Saturday, January 25, 2014

The Right to Defend

Many of us take for granted the right to defend ourselves against random acts of violence.   Not all of us have that right.  In the state of Maryland it is nearly impossible for a citizen to get a carry permit.  In the neighboring  Commonwealth of Virginia most malls have posted policies (in ¼” print) prohibiting firearms. 

A few hours ago (Sat, 1/25/14) a gunman opened fire at the Columbia Mall in Maryland, killing at least 2, the police are still sorting thing out.  The unimaginable terror, the impact on first responders, the lives lost and families who will never be the same.  This isn’t the first, and I fear not the last, time this kind of tragedy will happen. 

Disarming citizens is not the answer, but neither is allowing anyone to possess a firearm.  Education, training, background checks, mental health care…there are many factors.  Details will emerge, but a lawfully armed citizen could have made a difference…but they never had a chance.

There are no easy answers, but we must do better than the bans on guns. 

1 comment:

  1. The only thing wrong with your post is the presumption that we are "allowed" to have this right.
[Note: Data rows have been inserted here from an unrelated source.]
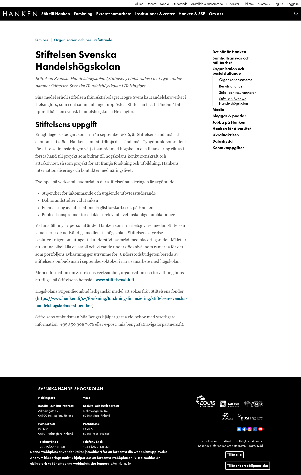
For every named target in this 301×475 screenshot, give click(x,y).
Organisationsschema (235, 79)
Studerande (180, 4)
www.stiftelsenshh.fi (115, 280)
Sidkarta (227, 441)
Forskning (83, 14)
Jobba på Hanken (229, 122)
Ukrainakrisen (226, 134)
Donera (151, 4)
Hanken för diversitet (232, 128)
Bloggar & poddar (229, 115)
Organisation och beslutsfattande (83, 39)
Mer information (121, 465)
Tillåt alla (234, 457)
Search (296, 14)
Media (164, 4)
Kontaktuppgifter (228, 147)
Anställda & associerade (207, 4)
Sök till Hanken (55, 14)
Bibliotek (248, 4)
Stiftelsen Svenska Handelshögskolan (233, 101)
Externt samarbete (113, 14)
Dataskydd (223, 141)
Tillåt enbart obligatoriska (247, 468)
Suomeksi (264, 4)
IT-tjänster (232, 4)
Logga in (293, 4)
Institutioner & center (155, 14)
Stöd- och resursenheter (237, 92)
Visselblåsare (210, 441)
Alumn (139, 4)
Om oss (216, 14)
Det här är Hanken (229, 51)
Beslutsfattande (230, 86)
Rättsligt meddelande (249, 441)
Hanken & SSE (192, 14)
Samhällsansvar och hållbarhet (231, 60)
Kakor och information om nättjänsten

That is fundamentally incorrect. The government must, following due process, prove that an individual's right to arms should be disabled by presenting a preponderance of evidence that the individual is 1) a violent recidivist criminal or 2) dangerously unstable. Then, it is up to a court to make a ruling based upon that evidence.

    Initial background checks at retail purchase are constitutional, because they are part of interstate commerce and can be regulated, and because criminal convictions and involuntary commitments are constitutionally permissible disabling factors. The only way to discover either is by a background check, and given the fact that the NICS checks are as close to "instant" as technologically possible, they are not a material burden on peaceable people's exercise of the right.

    But they cannot be imposed on private transactions, because there is no constitutionally delegated power for the government to do so.